Lagi-lagi anehnya mama seperti orang yang terengah-engah. Mama sepertinya masih bisa melihat dan mendengarku. Aku tanya ke mama bagian tubuh mana yang sakit, namun mama tidak menjawab menjawab. Dan semenjak itu perilakunya ga bisa dipahami. Mama duduk dan mencoba berdiri seperti gelisah., Namun aku enggak sama sekali memahami maksudnya. 
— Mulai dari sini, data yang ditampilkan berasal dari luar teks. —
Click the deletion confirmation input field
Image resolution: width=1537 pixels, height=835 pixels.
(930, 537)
Aku berusaha untuk mengajak berkomunikasi dengan mama menggunakan kata yang mudah dipahami, bahwa saat itu mama harus ke RS agar ditangani oleh dokter. Mama tidak menjawab, hanya melihatku, lalu menutup mata lagi seperti tidur. Aku menyuruh mama melihatku, mamapun membuka mata lagi dan melihatku. Aku pegang telapak tangannya, mamapun memegang erat telapak tanganku sepertinya mama terlihat takut waktu itu, dan aku tidak tahu juga apa maksudnya. Aku sempat mendesak mama untuk mengatakan apapun yang bisa dikatakan, yang sempat keluar dari mulutnya hanya kata-kata yang menandakan ada sesuatu di bawah. Dua kali beliau berkata seperti itu.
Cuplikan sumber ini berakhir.